**TASK DETAILS**. Only the lines below between the one holding "Given: Select Νέα" and the one holding "Task: Select the Snap Trap Buddy label", inclusive, are to be reproduced word for word; the pictures are to be left out.

**INPUT MATERIAL**.
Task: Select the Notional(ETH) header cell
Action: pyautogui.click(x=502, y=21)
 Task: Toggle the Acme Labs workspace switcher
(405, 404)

--

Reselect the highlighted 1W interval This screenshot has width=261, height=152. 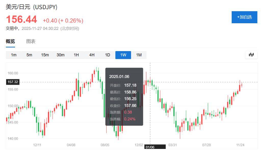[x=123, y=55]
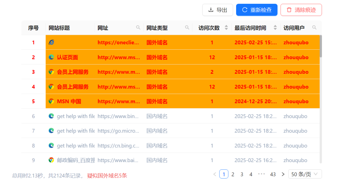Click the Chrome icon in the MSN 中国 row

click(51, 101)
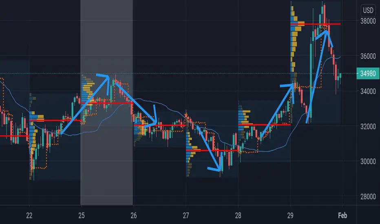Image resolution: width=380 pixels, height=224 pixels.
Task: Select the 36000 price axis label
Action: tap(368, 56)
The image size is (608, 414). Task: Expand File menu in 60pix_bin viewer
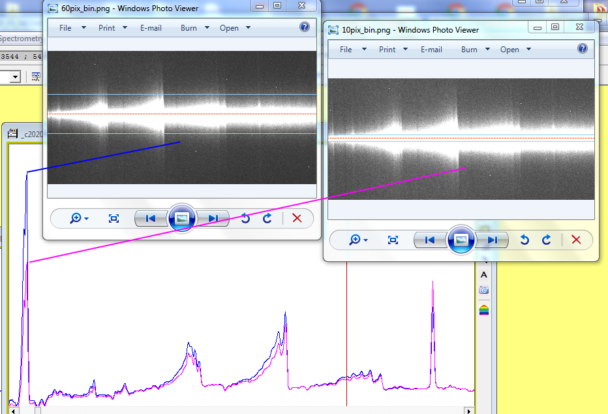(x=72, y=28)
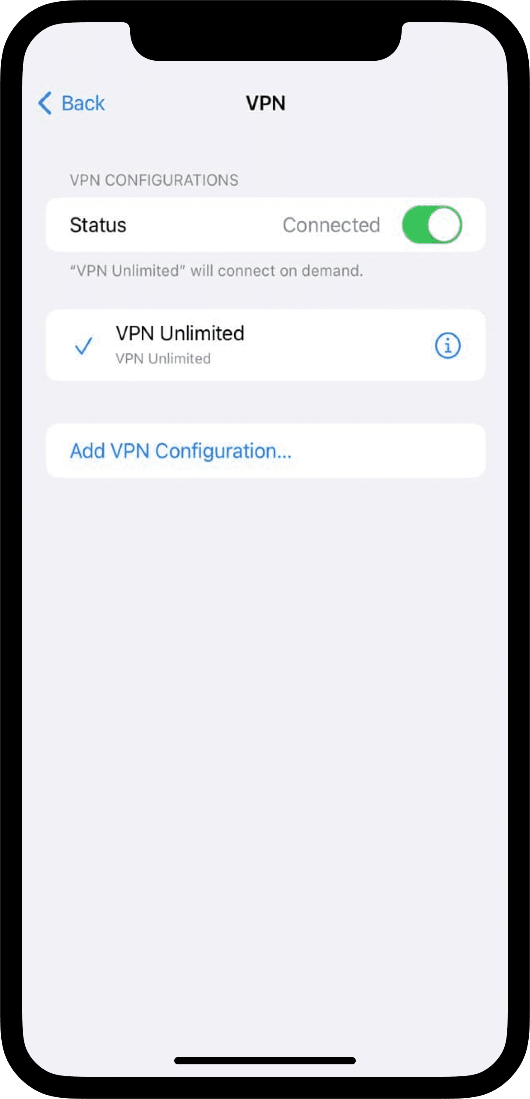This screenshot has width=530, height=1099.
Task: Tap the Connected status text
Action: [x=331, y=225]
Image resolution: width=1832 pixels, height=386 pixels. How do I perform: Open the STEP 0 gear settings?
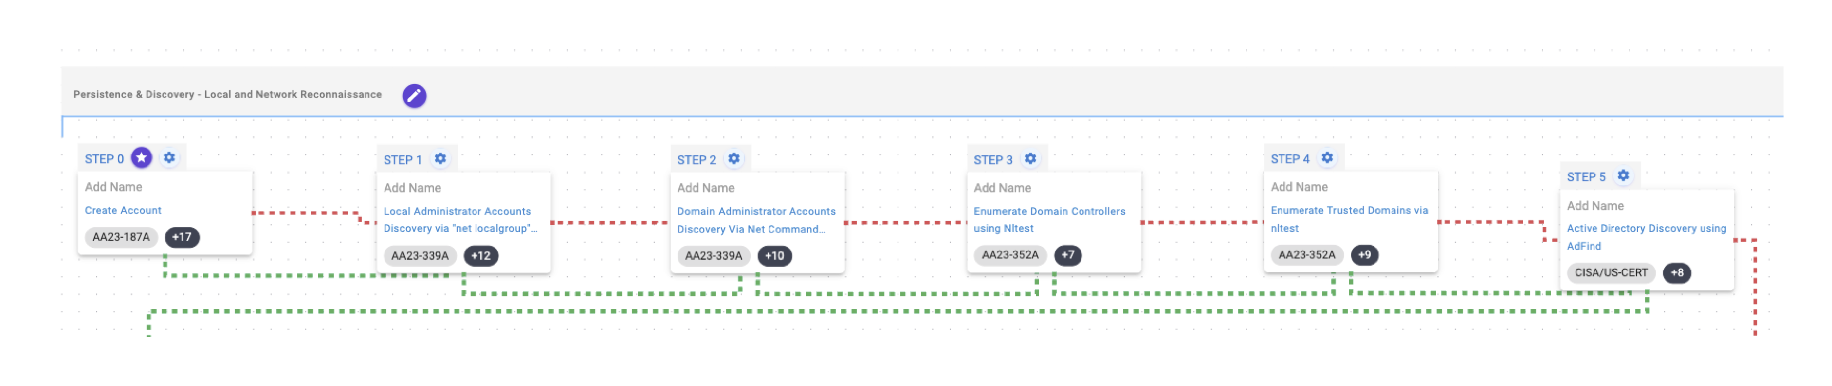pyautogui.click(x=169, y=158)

--

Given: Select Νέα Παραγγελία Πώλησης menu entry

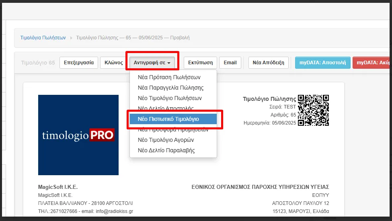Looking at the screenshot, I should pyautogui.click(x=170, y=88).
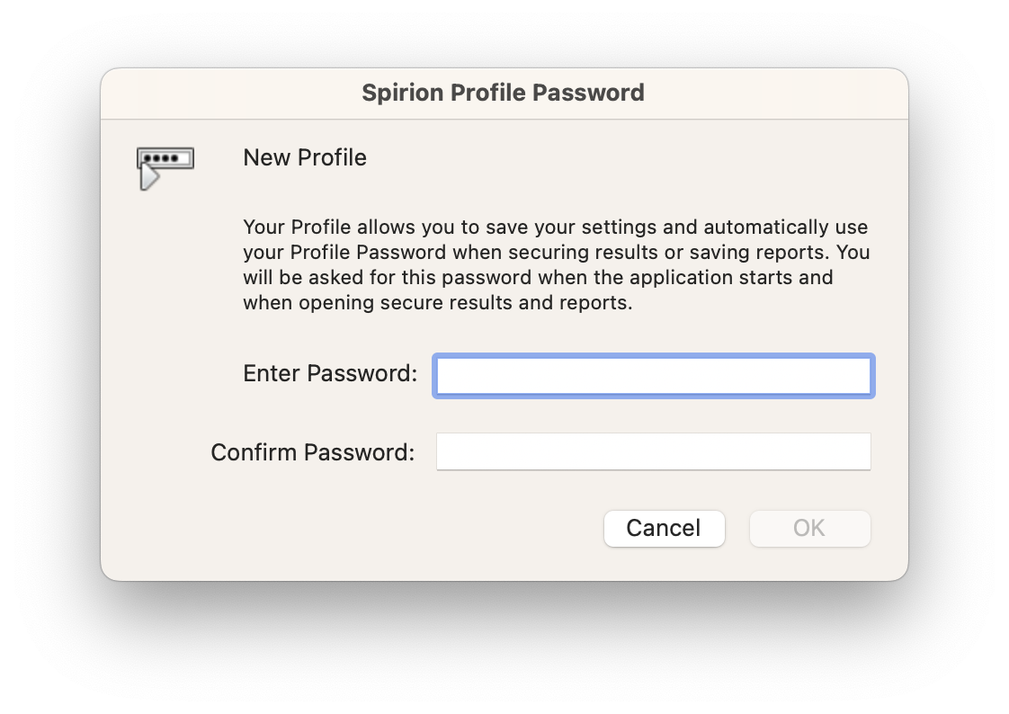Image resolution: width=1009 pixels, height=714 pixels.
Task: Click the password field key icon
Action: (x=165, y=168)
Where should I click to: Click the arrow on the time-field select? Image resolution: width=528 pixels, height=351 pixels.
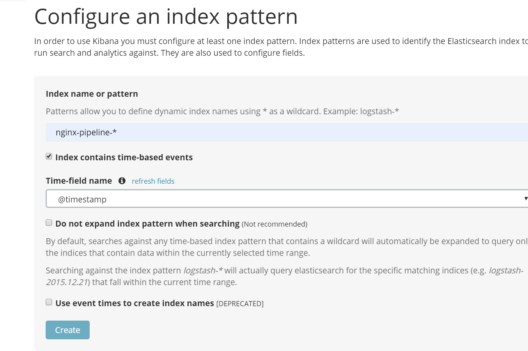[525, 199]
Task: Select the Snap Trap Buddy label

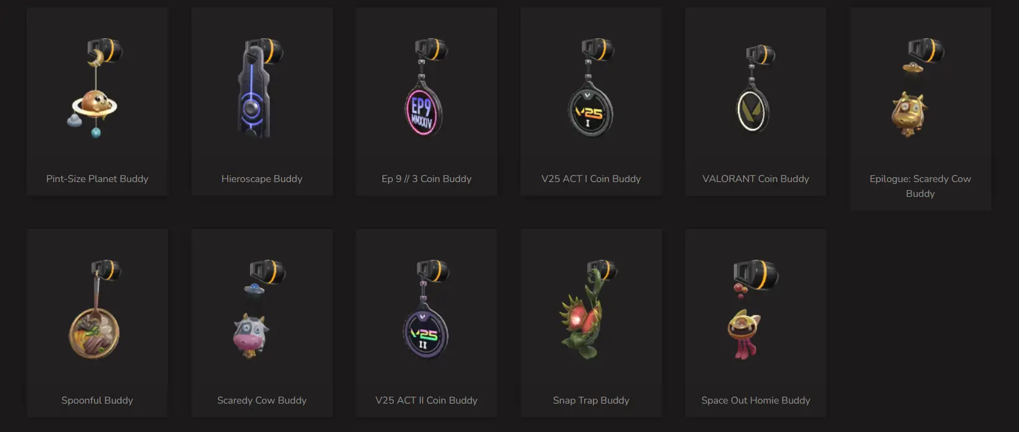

**SOLUTION**.
Given: Select Νέα Παραγγελία Πώλησης menu entry

Looking at the screenshot, I should pyautogui.click(x=170, y=88).
Image resolution: width=1009 pixels, height=714 pixels.
Task: Click the password field key icon
Action: (x=165, y=168)
Where should I click to: Click the arrow on the time-field select? Image resolution: width=528 pixels, height=351 pixels.
[525, 199]
Task: Select the Snap Trap Buddy label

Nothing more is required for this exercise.